__Problems to work on__:
- a) Answer these questions using the OracleAS Web Cache text below, one answer per line:
(i) What do naive caching products force customers to rely on to update their caches?
(ii) Which origin data sources does the text list as examples?
(iii) What can administrators and developers assign to different categories of pages?
- b) Retype the OracleAS Web Cache text below word for word, starting at "How is OracleAS" and ending at "Web application architectures.".
** START OF Selected excerpt **
How is OracleAS Web Cache able to cache dynamically generated pages?

Caching dynamically generated content is not easy, especially for traditional caching products originally designed to store static content. Products and services that cache static content are typically unable to serve dynamic content because they lack the means to manage the consistency of Web pages vis-à-vis the data sources used to create them. Naive caching products also force customers to rely on expensive and complex content propagation tools to update their caches with new content. Furthermore, these content propagation tools cannot handle the volume and frequency of content updates demanded by today's Web application architectures.

In contrast, OracleAS Web Cache was built from the ground up to cache volatile Web content. OracleAS Web Cache employs advanced invalidation mechanisms to maintain consistency with origin data sources, such as file systems, content management tools, databases, and content feeds. Using a combination of administrative commands, database triggers, and programmatic interfaces, site administrators and application developers can purge cached content as frequently as the original content changes. Moreover, administrators and developers can assign refresh priority levels to different categories of pages, thereby ensuring both accuracy and rapid response times for applications with frequently changing content. OracleAS Web Cache also includes patent-pending performance assurance and surge protection technology to ensure that the cached data accurately reflects origin server content and that updates to the cache do not flood origin Web servers.
** END OF Selected excerpt **
** START OF Data segment **
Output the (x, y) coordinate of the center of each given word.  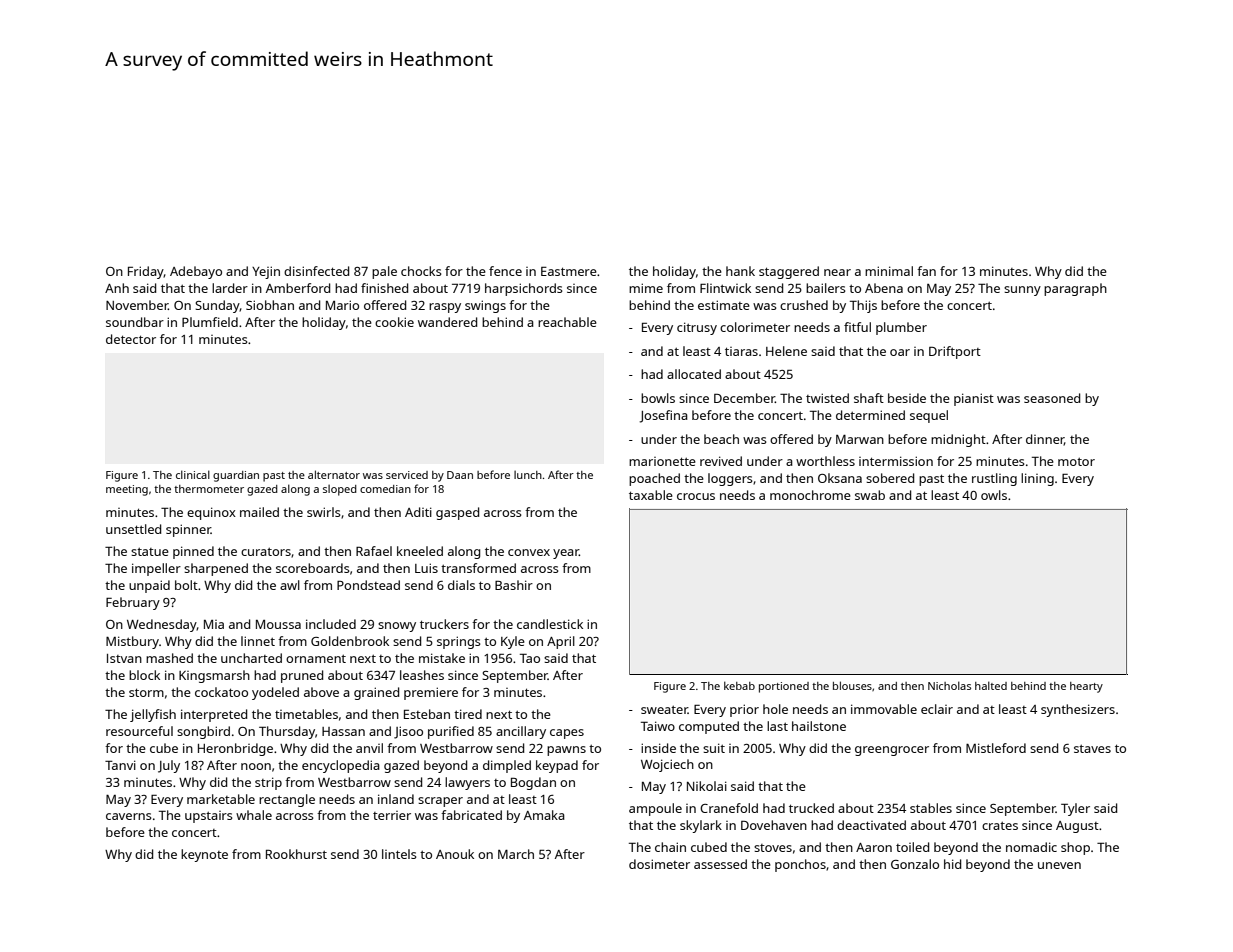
** END OF Data segment **
__Answers provided__:
- a)
(i) Expensive and complex content propagation tools.
(ii) File systems, content management tools, databases, and content feeds.
(iii) Refresh priority levels.

- b)
How is OracleAS Web Cache able to cache dynamically generated pages?

Caching dynamically generated content is not easy, especially for traditional caching products originally designed to store static content. Products and services that cache static content are typically unable to serve dynamic content because they lack the means to manage the consistency of Web pages vis-à-vis the data sources used to create them. Naive caching products also force customers to rely on expensive and complex content propagation tools to update their caches with new content. Furthermore, these content propagation tools cannot handle the volume and frequency of content updates demanded by today's Web application architectures.